Her face, sullen, lifted an inch. ‘Talk then.’

‘Now we’ve got this far, I don’t want to risk ruining the whole thing.’

Her resentment crystallised. ‘We’ve?’

‘We did this together, Alice. We thought it would be the best thing for Moses, remember?’

Alice frowned.

‘What I wanted to say was, let me do the talking. When Peach comes, I mean.’

The skin of her face seemed to stretch thin with fear. ‘Peach? Is he coming?’

‘Probably. But don’t worry. I’ll talk to him.’ He took her hand. It felt soggy. Her entire body was soaked in grief. ‘You’re upset,’ he said. ‘If he asks you anything, you’re upset. Do you see?’

‘I am,’ she said.

Too intent on his own line of thought, he didn’t grasp hers.

‘Upset,’ she added.

‘I know.’ And then, not liking himself, but seeing a necessity, ‘That should make it easier, shouldn’t it?’

The rims of her eyes, red as they were, registered a faint irony.

‘We wanted this for Moses,’ he reminded her, aware that this wasn’t the whole truth.

Her face collapsed again.

‘I don’t know,’ she wept. ‘I don’t know.’

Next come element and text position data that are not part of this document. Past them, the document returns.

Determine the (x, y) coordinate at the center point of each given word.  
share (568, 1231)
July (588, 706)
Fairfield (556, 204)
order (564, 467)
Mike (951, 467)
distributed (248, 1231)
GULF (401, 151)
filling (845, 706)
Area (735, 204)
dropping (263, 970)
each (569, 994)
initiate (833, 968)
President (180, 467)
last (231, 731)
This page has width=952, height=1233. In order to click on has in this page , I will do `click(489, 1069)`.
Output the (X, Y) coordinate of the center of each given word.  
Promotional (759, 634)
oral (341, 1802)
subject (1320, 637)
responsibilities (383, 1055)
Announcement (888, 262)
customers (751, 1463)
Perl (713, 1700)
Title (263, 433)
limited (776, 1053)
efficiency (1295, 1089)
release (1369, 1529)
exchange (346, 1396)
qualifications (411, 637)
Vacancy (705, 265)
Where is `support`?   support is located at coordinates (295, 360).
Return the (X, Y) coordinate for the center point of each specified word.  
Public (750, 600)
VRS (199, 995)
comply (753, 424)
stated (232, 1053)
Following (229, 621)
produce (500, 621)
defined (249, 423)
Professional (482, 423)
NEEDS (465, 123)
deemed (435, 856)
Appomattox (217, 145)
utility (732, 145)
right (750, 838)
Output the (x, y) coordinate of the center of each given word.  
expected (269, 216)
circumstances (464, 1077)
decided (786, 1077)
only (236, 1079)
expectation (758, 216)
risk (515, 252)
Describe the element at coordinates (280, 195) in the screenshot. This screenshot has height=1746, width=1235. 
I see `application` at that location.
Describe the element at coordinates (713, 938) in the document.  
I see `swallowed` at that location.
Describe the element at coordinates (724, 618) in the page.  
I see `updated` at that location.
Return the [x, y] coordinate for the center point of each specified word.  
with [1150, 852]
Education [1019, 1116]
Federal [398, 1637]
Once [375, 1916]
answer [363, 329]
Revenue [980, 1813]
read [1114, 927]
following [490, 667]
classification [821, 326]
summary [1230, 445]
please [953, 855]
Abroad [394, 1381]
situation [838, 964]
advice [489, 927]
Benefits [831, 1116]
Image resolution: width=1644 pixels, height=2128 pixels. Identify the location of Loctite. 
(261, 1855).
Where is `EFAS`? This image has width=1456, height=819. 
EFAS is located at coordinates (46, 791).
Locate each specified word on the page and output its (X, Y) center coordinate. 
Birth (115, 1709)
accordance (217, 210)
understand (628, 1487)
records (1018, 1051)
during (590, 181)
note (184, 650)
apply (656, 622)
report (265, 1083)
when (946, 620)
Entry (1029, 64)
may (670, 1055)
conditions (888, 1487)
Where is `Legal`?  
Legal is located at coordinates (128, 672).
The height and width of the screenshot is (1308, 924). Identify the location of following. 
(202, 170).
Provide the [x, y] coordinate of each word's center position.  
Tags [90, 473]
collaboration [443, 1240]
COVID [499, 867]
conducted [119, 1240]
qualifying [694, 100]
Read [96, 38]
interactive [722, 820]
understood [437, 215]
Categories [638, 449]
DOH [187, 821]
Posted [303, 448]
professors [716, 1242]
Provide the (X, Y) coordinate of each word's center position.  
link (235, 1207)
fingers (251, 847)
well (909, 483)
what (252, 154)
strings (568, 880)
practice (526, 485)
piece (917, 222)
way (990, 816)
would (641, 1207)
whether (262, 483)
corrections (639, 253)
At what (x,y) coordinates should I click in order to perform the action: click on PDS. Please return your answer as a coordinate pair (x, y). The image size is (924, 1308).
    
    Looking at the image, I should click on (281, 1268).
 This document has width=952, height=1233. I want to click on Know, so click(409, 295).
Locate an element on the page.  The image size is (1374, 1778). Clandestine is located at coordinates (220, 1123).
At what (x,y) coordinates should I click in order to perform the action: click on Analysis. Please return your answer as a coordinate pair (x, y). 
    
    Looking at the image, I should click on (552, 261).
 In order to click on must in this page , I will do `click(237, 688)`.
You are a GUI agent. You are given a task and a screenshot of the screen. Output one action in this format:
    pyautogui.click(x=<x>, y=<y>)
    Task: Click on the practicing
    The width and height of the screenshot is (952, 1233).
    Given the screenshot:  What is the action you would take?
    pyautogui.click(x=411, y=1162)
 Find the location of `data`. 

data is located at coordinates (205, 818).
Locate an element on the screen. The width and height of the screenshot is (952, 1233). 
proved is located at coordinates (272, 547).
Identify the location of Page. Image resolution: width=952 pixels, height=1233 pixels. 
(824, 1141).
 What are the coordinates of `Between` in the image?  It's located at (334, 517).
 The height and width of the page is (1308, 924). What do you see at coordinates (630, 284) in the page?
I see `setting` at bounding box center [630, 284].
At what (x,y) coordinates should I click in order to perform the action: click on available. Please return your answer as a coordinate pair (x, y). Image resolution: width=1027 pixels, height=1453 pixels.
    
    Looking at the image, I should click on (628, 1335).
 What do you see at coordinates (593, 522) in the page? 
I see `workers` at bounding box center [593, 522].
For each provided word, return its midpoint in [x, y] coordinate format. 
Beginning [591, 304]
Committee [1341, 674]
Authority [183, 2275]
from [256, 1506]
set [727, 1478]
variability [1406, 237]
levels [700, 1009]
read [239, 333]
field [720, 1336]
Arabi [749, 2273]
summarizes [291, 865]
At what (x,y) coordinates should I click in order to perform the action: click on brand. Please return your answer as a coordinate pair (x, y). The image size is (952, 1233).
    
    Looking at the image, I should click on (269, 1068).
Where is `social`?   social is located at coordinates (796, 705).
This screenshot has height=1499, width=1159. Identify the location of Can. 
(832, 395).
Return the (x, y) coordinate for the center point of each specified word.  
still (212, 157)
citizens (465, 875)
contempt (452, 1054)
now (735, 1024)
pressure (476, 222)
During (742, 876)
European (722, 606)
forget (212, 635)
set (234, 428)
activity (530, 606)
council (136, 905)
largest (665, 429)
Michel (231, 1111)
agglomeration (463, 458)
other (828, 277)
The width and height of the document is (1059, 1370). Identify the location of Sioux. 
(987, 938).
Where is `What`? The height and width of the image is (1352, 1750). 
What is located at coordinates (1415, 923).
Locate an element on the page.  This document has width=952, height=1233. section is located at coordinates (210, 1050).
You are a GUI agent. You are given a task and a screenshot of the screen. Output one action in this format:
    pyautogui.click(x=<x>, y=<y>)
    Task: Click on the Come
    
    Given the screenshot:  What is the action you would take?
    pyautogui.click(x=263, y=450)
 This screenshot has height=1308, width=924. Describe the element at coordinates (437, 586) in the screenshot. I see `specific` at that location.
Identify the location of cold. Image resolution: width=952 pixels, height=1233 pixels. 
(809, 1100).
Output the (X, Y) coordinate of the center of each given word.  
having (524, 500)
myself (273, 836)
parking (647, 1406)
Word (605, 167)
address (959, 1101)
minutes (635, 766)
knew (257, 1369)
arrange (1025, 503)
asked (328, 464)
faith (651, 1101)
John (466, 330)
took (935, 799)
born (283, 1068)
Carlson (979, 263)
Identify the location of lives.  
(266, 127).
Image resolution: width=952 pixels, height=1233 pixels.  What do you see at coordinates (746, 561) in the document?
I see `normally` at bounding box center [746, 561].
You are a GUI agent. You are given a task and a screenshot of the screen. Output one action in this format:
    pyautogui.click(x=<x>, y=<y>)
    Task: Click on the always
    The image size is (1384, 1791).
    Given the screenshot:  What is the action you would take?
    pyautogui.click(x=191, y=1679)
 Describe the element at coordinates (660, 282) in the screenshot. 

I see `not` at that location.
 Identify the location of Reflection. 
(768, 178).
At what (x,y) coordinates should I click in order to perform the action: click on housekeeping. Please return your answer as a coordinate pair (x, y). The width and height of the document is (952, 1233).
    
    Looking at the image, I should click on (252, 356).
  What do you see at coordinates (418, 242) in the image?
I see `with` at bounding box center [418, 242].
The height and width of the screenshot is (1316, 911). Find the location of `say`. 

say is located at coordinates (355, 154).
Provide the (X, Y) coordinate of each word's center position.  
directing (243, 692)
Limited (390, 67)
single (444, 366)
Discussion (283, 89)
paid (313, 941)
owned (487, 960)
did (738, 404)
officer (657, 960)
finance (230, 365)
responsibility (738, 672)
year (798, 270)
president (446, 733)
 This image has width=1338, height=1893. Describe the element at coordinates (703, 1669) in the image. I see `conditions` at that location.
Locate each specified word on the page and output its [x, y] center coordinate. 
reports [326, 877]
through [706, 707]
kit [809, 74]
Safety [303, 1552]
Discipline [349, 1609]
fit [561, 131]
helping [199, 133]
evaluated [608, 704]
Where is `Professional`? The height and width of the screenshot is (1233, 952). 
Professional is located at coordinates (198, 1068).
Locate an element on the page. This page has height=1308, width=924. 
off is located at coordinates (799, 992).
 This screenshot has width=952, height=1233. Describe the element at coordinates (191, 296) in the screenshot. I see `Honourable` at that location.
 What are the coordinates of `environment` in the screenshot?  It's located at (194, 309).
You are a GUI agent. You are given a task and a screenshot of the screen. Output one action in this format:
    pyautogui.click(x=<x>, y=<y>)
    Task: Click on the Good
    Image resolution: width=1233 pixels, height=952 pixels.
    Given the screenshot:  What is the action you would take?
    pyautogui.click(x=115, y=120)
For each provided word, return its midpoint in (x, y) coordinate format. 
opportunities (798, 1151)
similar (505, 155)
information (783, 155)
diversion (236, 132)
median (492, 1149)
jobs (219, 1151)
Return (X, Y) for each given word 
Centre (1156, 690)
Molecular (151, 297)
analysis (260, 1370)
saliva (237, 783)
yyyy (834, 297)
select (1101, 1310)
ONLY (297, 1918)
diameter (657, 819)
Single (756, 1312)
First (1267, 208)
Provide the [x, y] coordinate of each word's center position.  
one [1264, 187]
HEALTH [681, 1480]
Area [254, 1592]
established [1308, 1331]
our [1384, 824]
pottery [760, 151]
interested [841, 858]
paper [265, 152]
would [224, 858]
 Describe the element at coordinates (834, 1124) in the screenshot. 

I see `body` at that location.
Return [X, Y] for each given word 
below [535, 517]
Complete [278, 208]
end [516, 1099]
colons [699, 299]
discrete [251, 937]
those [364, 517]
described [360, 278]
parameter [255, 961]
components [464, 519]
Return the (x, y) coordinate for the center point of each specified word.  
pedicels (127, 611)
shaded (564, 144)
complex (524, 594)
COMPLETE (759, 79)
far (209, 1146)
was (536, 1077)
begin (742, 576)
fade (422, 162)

From an upstairs window he watched Peach arriving. Peach was a burly pear-shaped man. He wore his grey hair in a crewcut. His lower lip jutted. He could look brutal or avuncular at will with scarcely an alteration in expression. His legs moved smoothly (and independently, it seemed, of his body) as he negotiated the garden path. He was flanked, as always, by two officers. Dolphin and Hazard. Both hard men.

When the bell rang George answered the door. He ushered the three policemen into the lounge. Alice shrank against one end of the sofa, her hand closing round the sodden ball of her handkerchief. Ignoring George’s offer of a seat, Peach stood in silhouette against the window. Dolphin and Hazard took the armchairs on either side of the fireplace. Peach wasted no time in coming to the point.

‘When,’ he said, ‘did you last see your son?’

‘At around eleven-thirty,’ George told him. ‘It was a sunny day and we’d left him at the bottom of the garden in his pram. Alice was upstairs cleaning. I was in the kitchen preparing some lunch. When I went out to check him the pram was still there but he was gone.’

Peach massed at the far end of the room. Absorbing information. Blotting out the light.

‘I couldn’t have been more than twenty yards away from him the whole time,’ George added, ‘but I never heard a thing.’